ESA’s Flyeye Telescope prototype, developed and under test in the frame of the NEOSTED (NEO Survey Telescope Deployment) ESA program, has revealed some limitations leading to degraded performance with respect to a key figure-of-merit, namely the achievable limiting magnitude over the Flyeye telescope’s complete wide field of view (FoV). The opportunity has thereby arisen to revise some of the original performance requirements.
Therefore, in May 2022 OHB Italia was entrusted by ESA to carry out a design study to improve the Flyeye telescope’s performance based from the existing Flyeye concept.
The study is mainly focused on improving the system’s radiometric throughput and optical quality in terms of Pixel Scale and Point-Spread Function (PSF) sampling, in order to meet the final user requirements. That means developing an upgraded Flyeye telescope capable of performing a wide survey and detecting asteroids down to V magnitude of 21.0 with a minimum peak SNR of 5.0 over at least the 95% of the entire FoV.
This paper describes the approach taken, starting from a preliminary trade-off between different new configurations leading the selection of a configuration called “reduced channels”. Briefly, this new Flyeye implementation, called Flyeye 2.0, is driven by three main aspects. Firstly, the transition vignetting effect has been reduced thanks to the reduction of the number of optical channels. In addition, the primary mirror has been enlarged to significantly reduce vignetting, in particular in the marginal optical channels.
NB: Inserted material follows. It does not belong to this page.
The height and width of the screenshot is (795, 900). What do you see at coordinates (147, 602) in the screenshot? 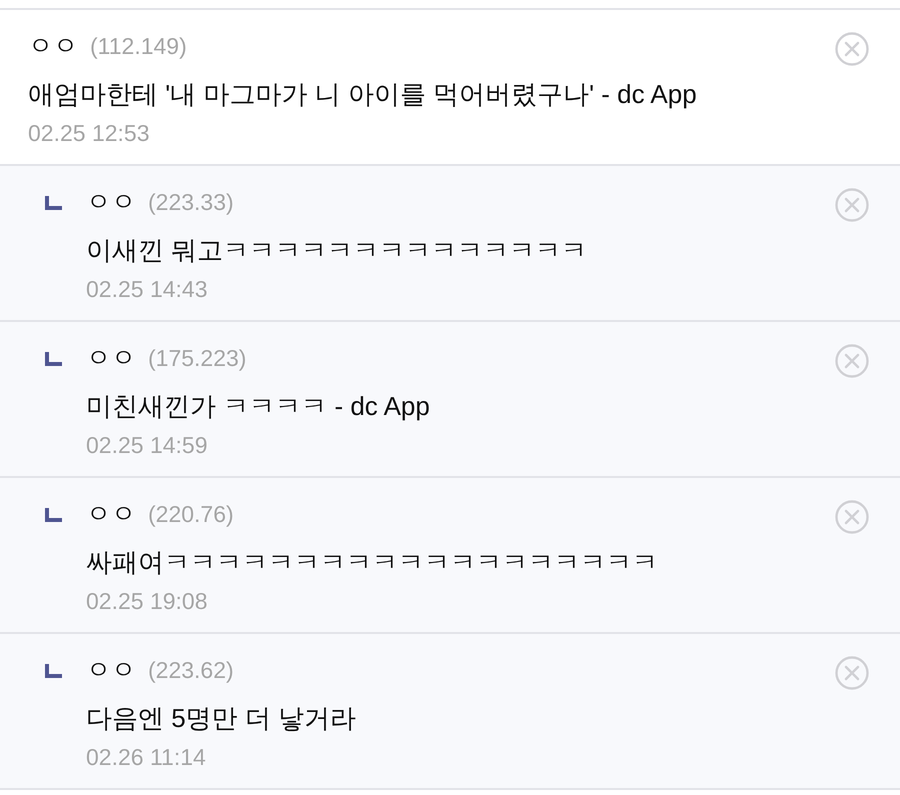
I see `comment-date: 02.25 19:08` at bounding box center [147, 602].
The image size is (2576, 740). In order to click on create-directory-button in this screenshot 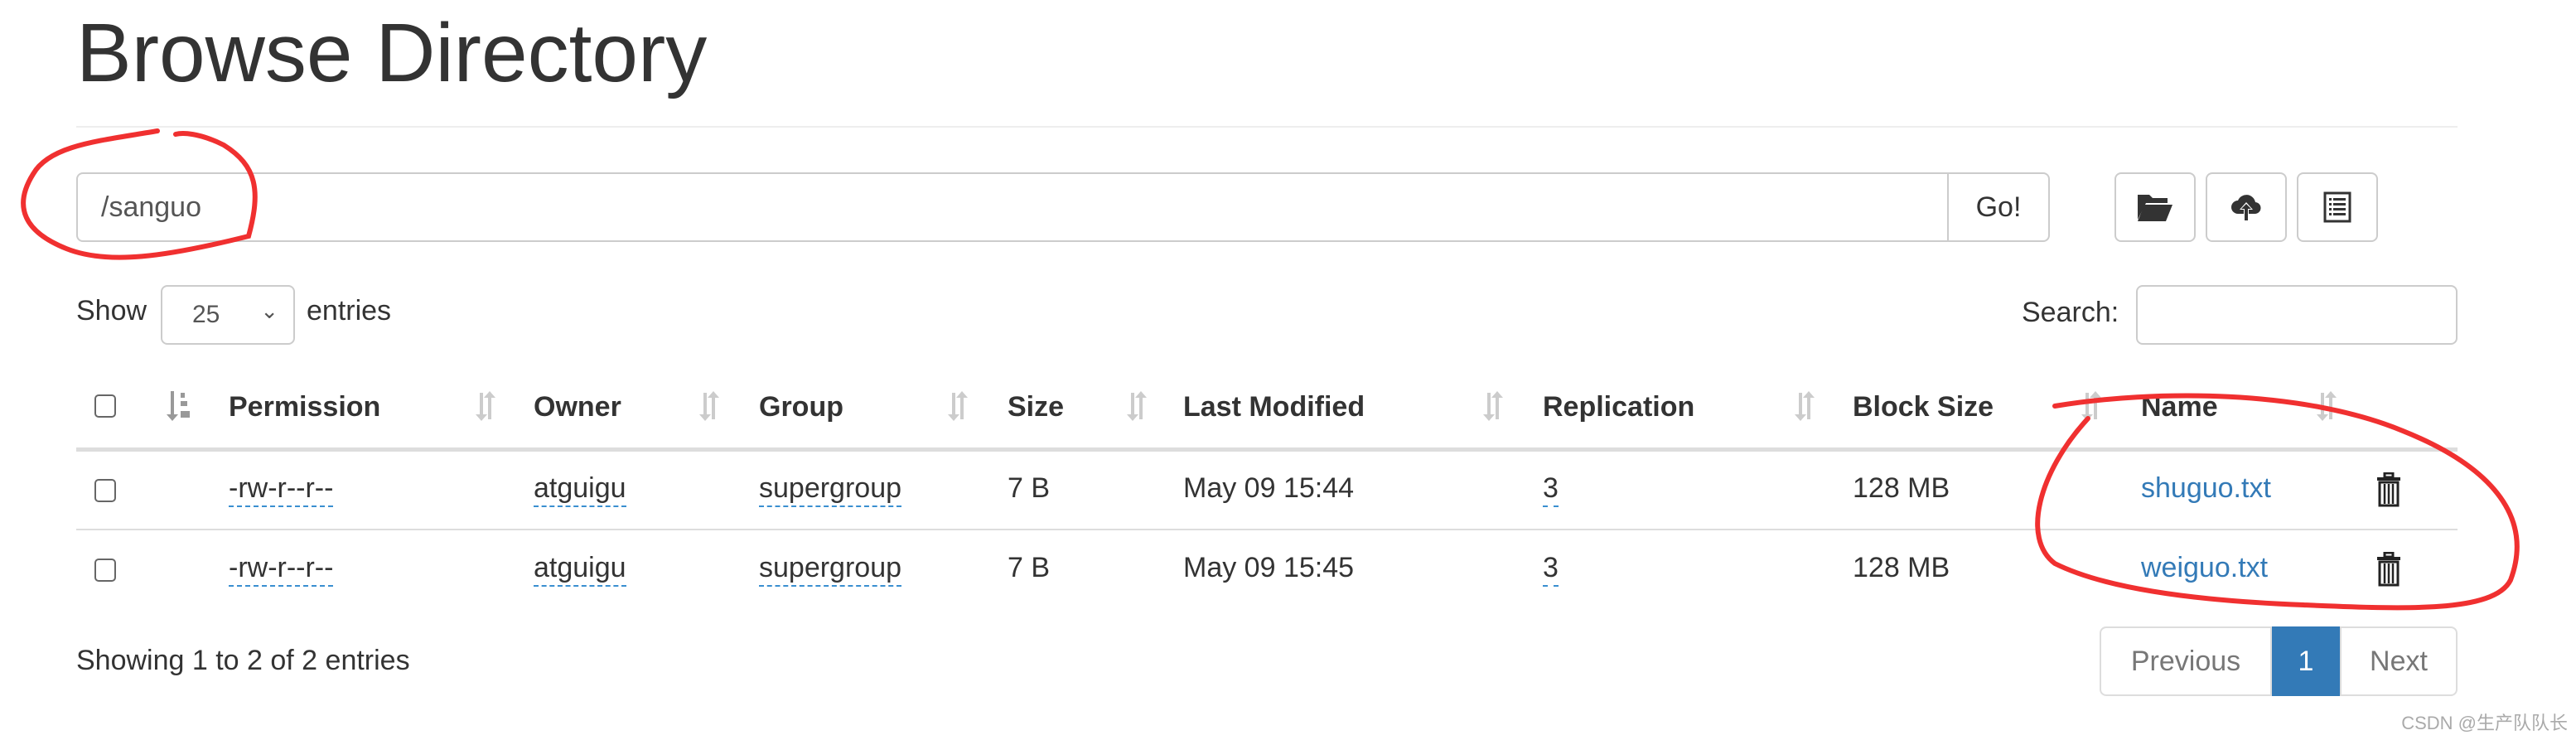, I will do `click(2155, 207)`.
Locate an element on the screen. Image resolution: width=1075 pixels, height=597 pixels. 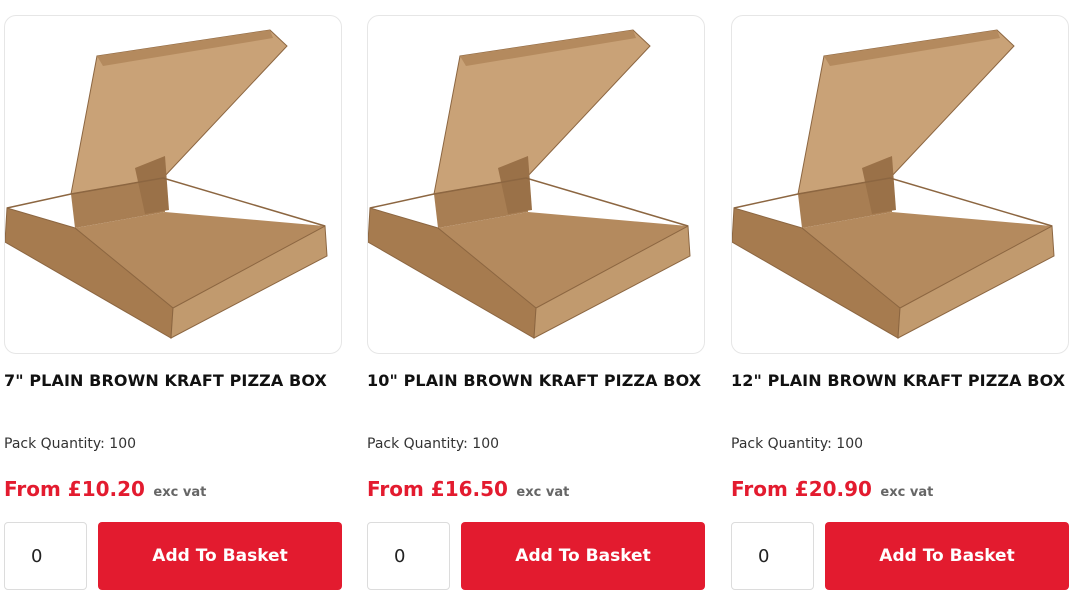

Finally, the new design will have a greater focal length to achieve the required FWHM sampling requirement, considering the expected typical seeing conditions, the instrument PSF, and the camera pixel size.
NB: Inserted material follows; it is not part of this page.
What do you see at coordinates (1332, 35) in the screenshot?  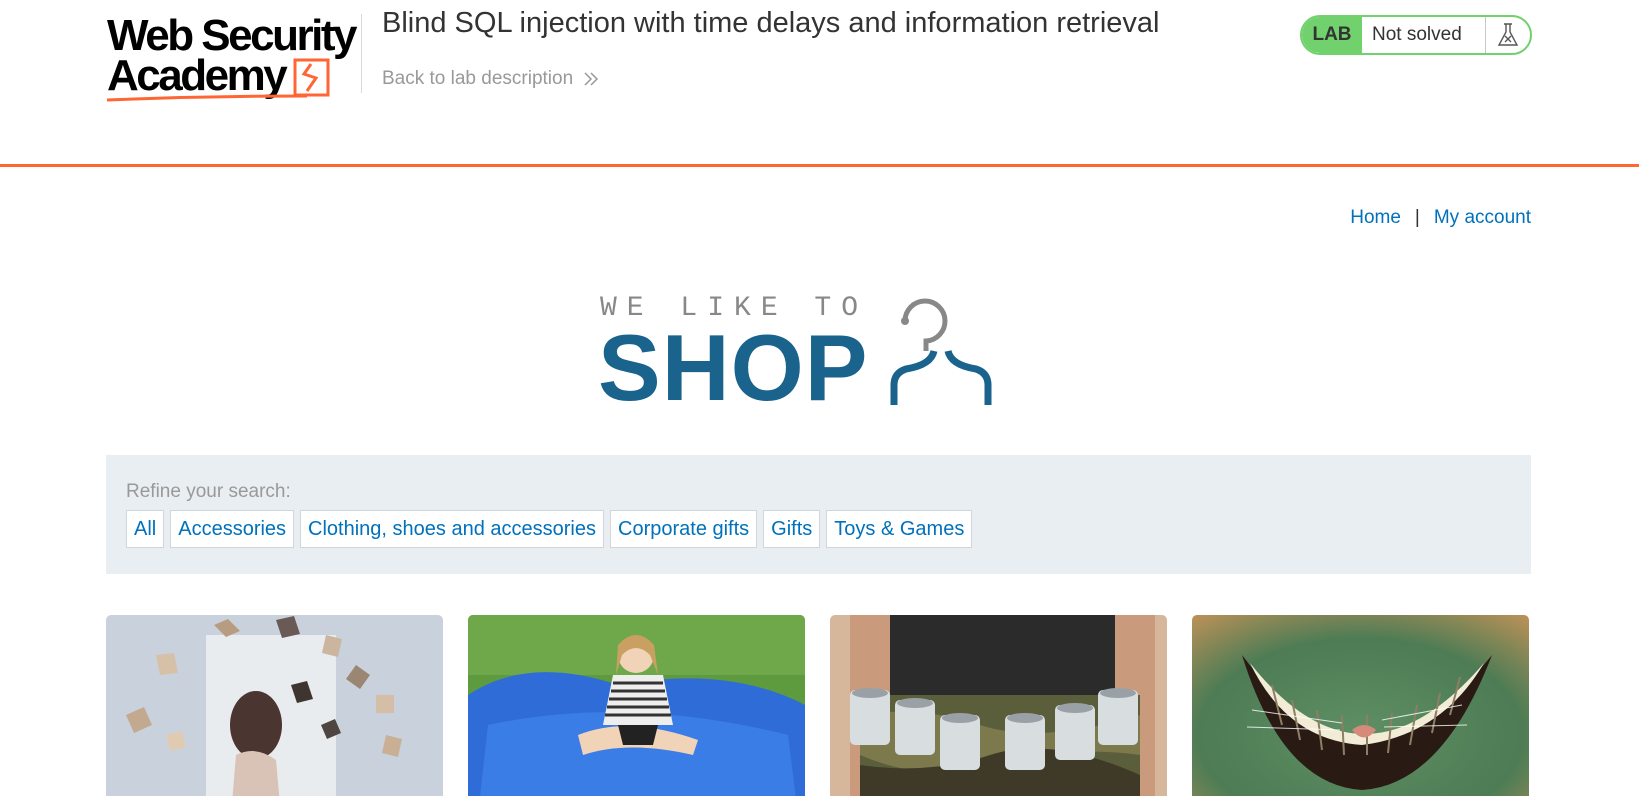 I see `lab-badge: LAB` at bounding box center [1332, 35].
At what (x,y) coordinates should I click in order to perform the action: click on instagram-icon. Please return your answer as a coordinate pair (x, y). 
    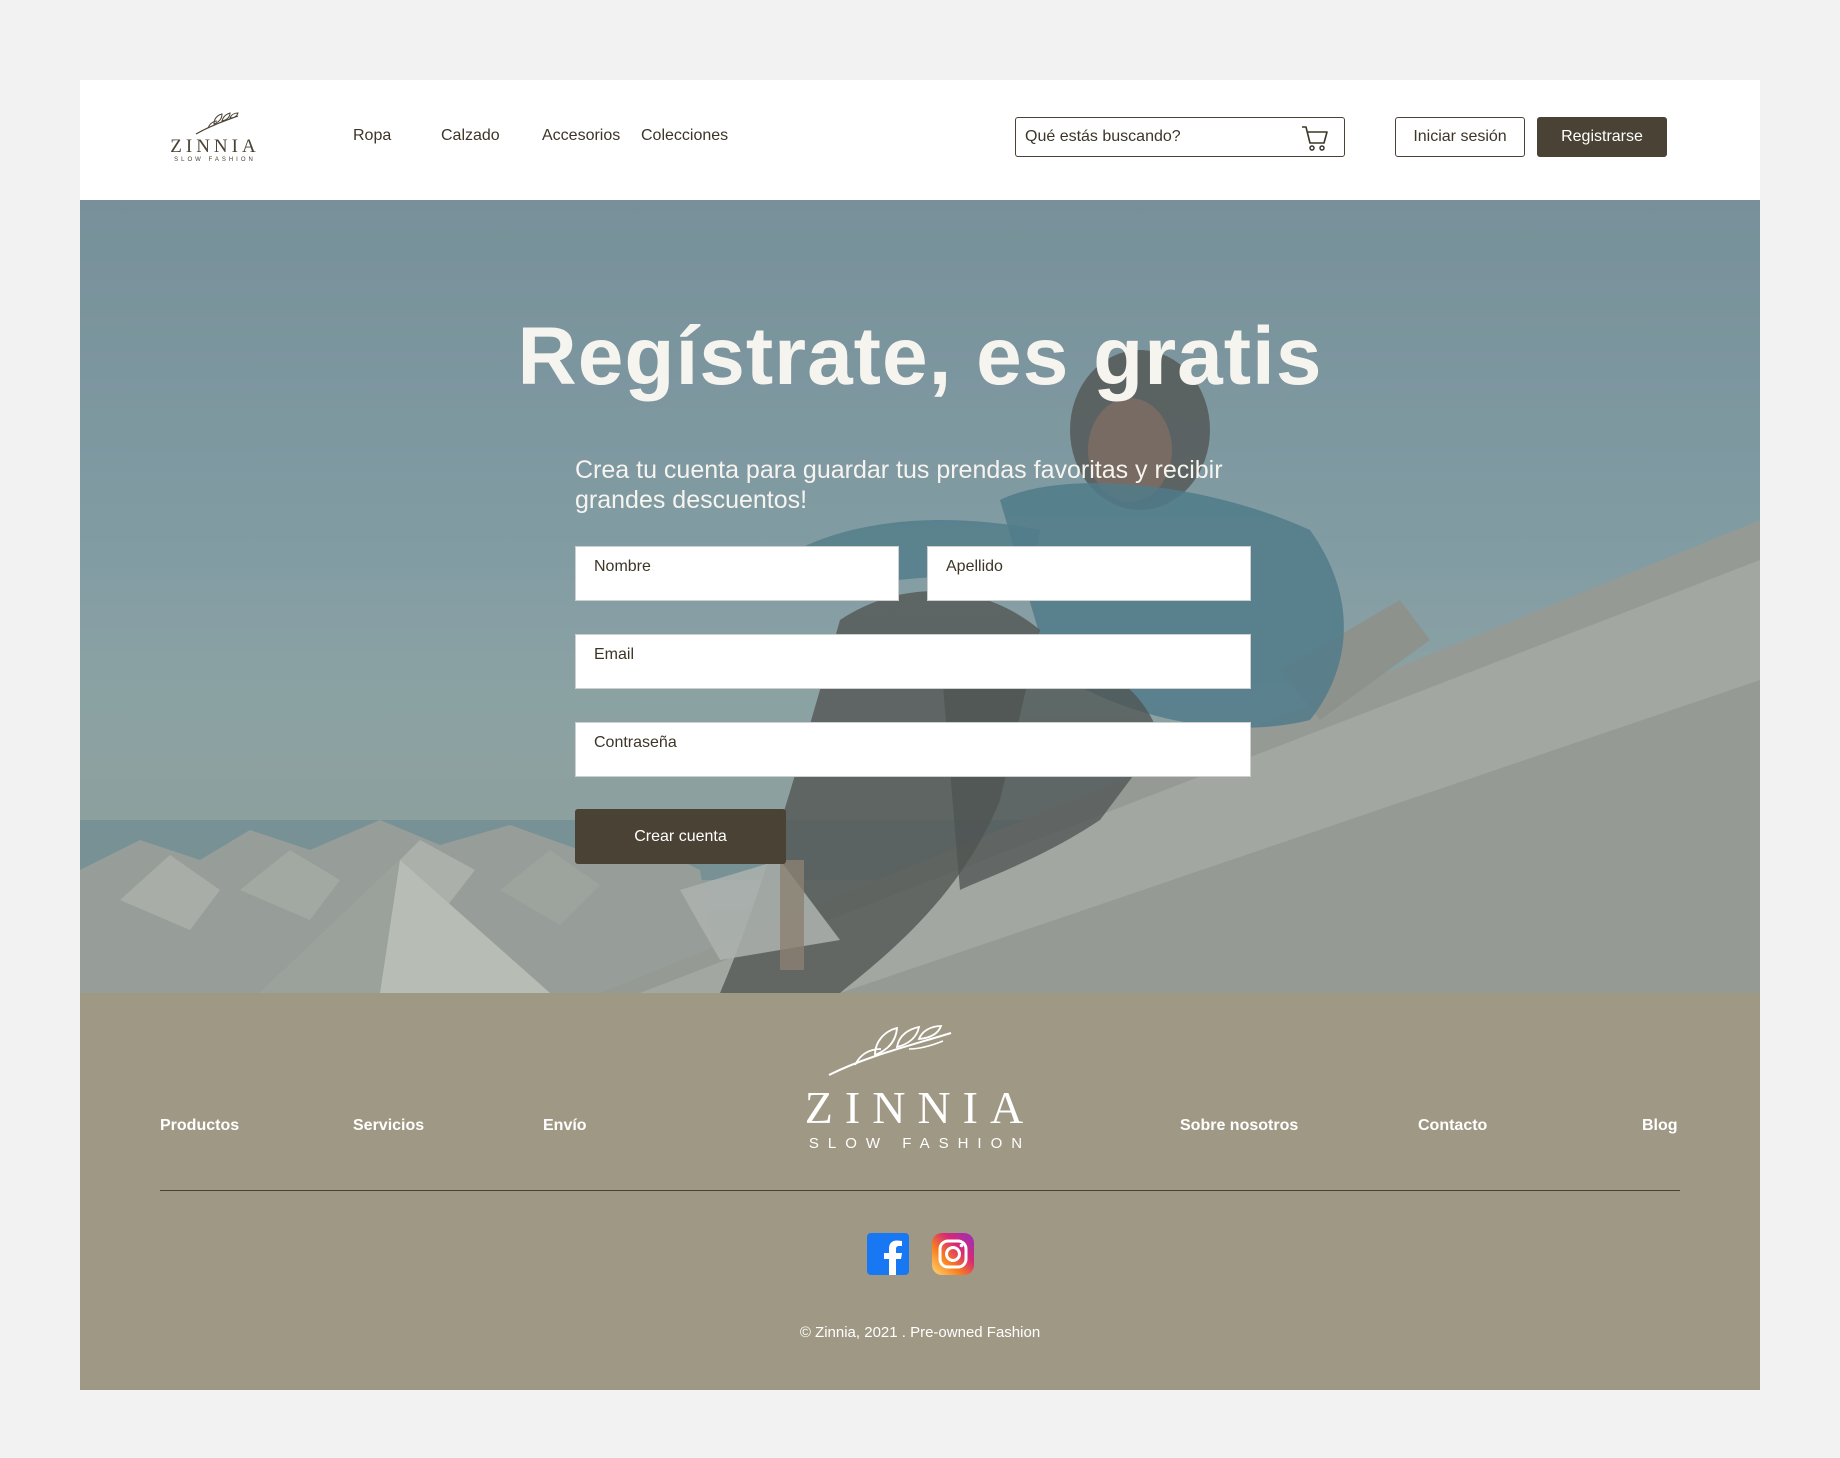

Within the frame of this design improvement, additional modifications and upgrades are considered, such as the development of a new off-loading system for the primary mirror (suitable also for locations with higher seismic risk), the reduction of the optical central obstruction, some minor modifications to the equatorial mount, and modification of the Secondary structure to accommodate the reduced number and modified geometrical arrangement of optical channels.
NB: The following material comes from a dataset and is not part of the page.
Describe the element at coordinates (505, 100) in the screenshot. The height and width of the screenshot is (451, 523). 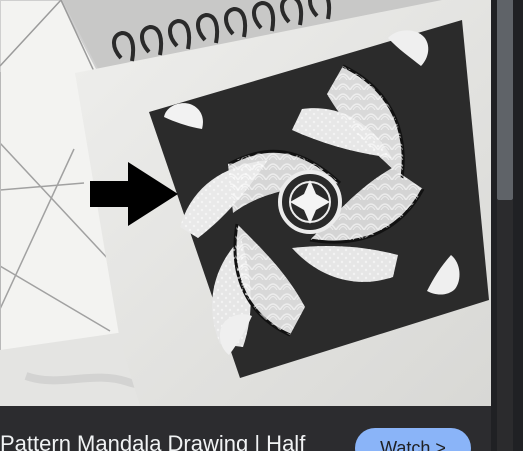
I see `scrollbar-thumb` at that location.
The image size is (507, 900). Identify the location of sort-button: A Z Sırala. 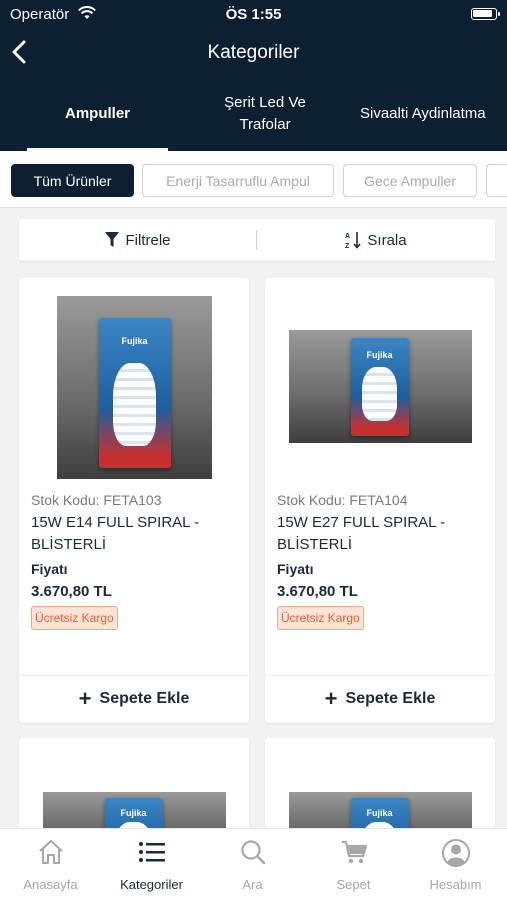
(376, 240).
A preliminary performance analysis, based on the SNR model used for the performance assessment of the Flyeye prototype , is performed in order to confirm the quality of the improvement of the new optical design. The ESO site in La Silla, Chile, is assumed as a reference site for the deployment of the future Flyeye 2.0 telescope and subsequently for defining the environmental assumed in the performance simulation conditions (i.e. sky background magnitude and atmospheric seeing).